STORED DATA: Begin

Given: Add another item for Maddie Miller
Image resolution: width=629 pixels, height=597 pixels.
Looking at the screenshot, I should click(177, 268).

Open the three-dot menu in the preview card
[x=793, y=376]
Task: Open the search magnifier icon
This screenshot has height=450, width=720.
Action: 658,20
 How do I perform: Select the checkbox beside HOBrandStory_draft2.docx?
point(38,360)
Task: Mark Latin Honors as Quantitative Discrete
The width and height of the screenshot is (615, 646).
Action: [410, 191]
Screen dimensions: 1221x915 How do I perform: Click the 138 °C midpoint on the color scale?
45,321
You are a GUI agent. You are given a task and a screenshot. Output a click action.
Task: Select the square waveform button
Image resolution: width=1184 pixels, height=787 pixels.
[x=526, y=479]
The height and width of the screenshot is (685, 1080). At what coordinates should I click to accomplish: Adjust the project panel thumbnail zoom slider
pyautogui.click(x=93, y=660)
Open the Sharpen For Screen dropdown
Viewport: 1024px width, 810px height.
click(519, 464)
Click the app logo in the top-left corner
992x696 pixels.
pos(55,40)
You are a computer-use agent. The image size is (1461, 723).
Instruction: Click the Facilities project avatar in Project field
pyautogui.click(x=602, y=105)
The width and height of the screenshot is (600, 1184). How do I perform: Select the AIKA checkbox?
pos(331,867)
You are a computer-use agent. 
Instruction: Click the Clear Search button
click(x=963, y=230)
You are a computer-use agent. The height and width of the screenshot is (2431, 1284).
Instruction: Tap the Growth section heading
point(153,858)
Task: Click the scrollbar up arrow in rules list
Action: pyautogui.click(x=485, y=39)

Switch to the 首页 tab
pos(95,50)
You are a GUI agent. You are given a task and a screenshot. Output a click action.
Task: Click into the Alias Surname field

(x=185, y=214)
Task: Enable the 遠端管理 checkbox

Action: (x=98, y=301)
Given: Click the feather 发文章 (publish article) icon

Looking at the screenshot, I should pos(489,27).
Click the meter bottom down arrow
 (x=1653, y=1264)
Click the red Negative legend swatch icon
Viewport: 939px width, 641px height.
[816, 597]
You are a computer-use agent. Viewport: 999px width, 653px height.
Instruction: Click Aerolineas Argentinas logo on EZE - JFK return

STORED DATA: End

WHAT YOU HAVE TO DO:
Take the line above containing "Task: Open the search magnifier icon", the line containing "Task: Mark Latin", and all lines in between, and copy them exactly without anything else.

RESULT OF THIS EXERCISE:
Task: Open the search magnifier icon
This screenshot has height=450, width=720.
Action: 658,20
 How do I perform: Select the checkbox beside HOBrandStory_draft2.docx?
point(38,360)
Task: Mark Latin Honors as Quantitative Discrete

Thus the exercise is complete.